Dinosaur graveyard reveals clues to mass extinction


Welcome to Lowe’s Home Improvement store in New Jersey, where you can find appliances, tools, electrical supplies… and apparently, a quarry pit that holds remnants of a 66-million-year-old tragedy.

A gigantic graveyard

Called a “mass death assemblage” by paleontologist Kenneth J. Lacovara, the quarry pit, located in the Mantua Township, holds what researchers have reason to believe is a collection of fossils that very closely dates back to the major extinction event that wiped out the dinosaurs near the end of the Cretaceous period.

By analyzing the abundance of iridium (a common element in asteroids and comets) and the kinds of fossils from the pit, the researchers were able to date it back to the time when the Chixulub impactor landed and formed a crater that is now underneath the Yucatán Peninsula in Mexico.

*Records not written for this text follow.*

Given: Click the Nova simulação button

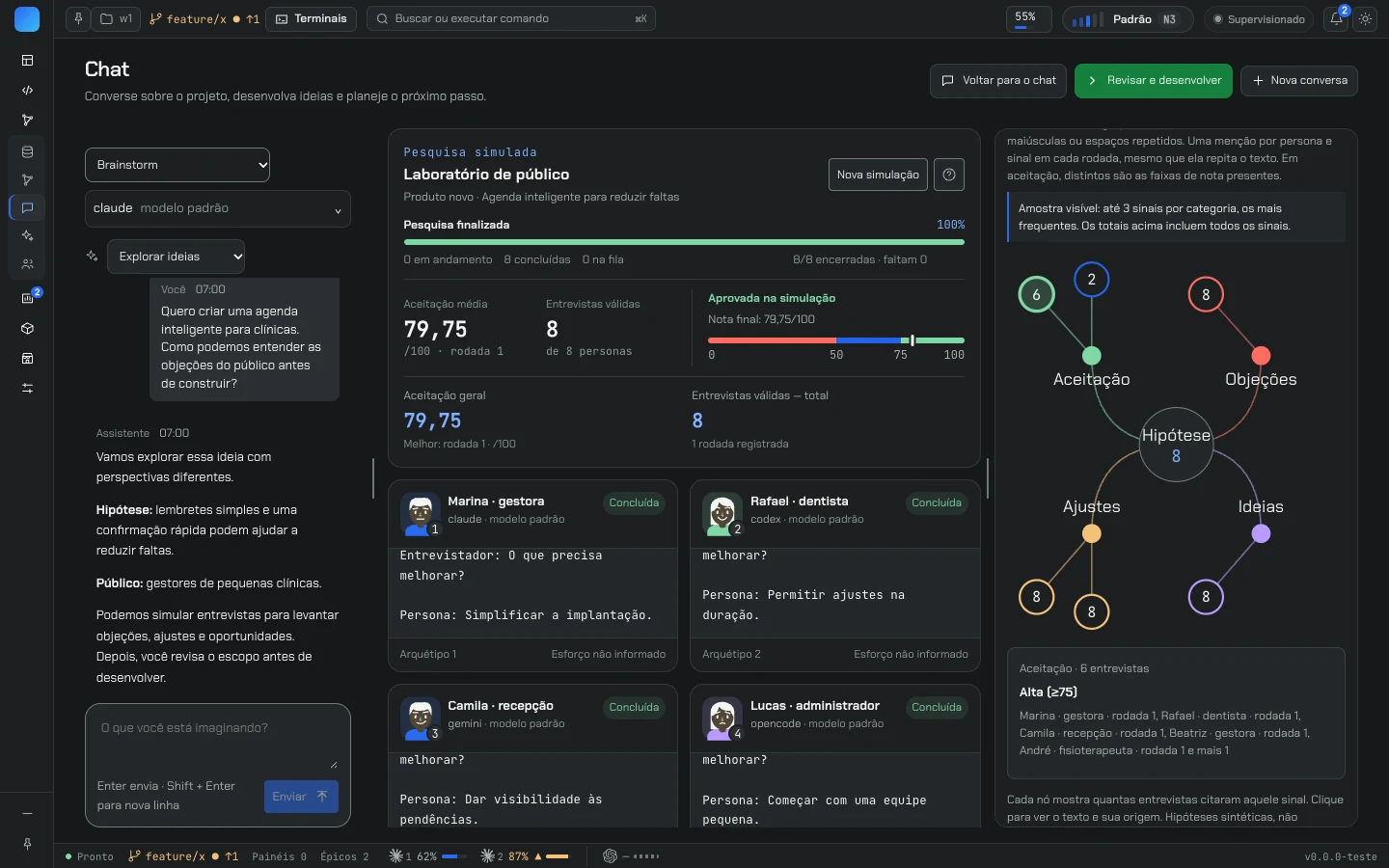Looking at the screenshot, I should [878, 175].
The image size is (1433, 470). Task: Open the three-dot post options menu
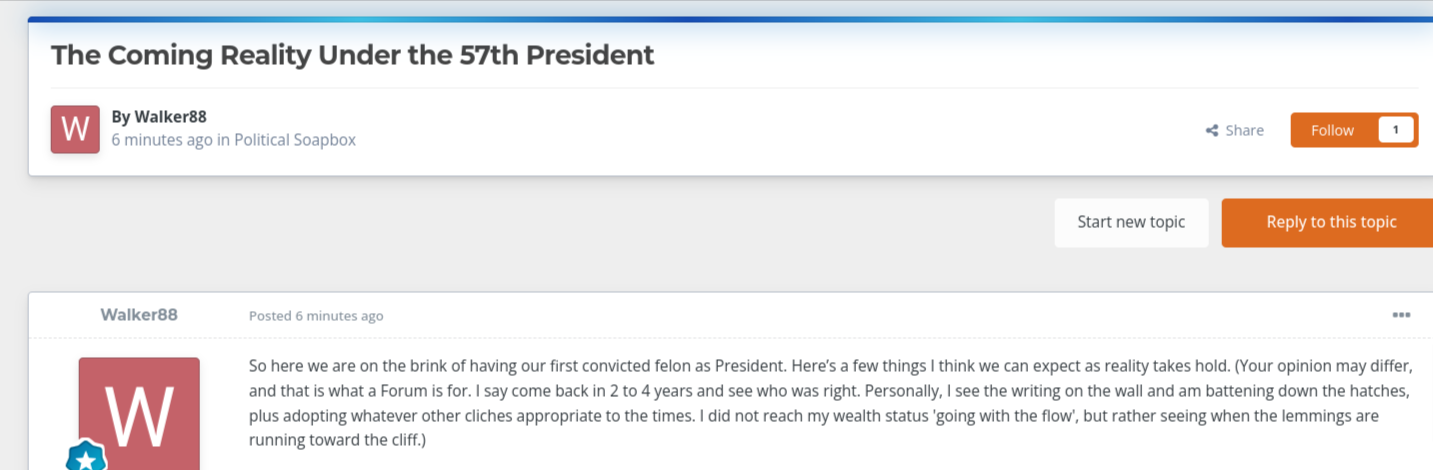(x=1401, y=315)
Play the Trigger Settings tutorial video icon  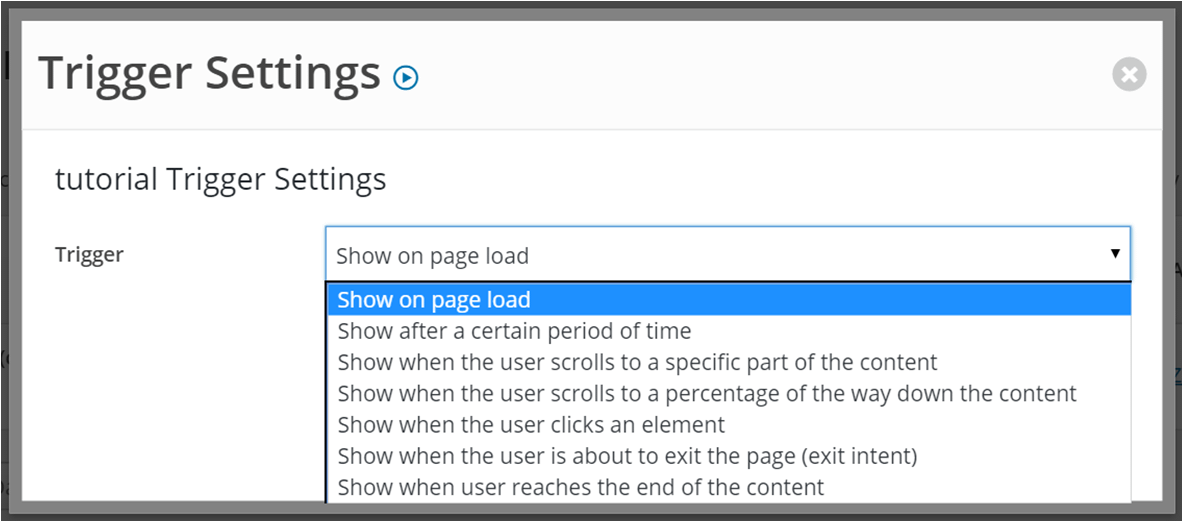tap(406, 77)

Research and excavation efforts have also revealed the numerous prehistoric animals that lived in the shallow tropical sea around that time: sea turtles, crocodiles, fish and other sea creatures. They were even able to find remains of Mosasaurus, a large, dinosaur-like marine animal that lived in the same era.

An unexpected jackpot

For almost a century, the Inversand Company owned the quarry pit and used it to mine marl, a dark greenish mudstone used in water treatment plants and as a fertilizer. However, it was eventually bought from them by Rowan University, which has been holding excavation missions in it ever since.

“It sounds silly, but is it the case that this pit in South Jersey, behind Lowe’s, has the one window into this pivotal moment in time?” Dr. Lacovara said. Lacovara was also part of the research team that formally unveiled Dreadnoughtus, believed to be the largest creature to have ever walked the Earth, back in September 2014.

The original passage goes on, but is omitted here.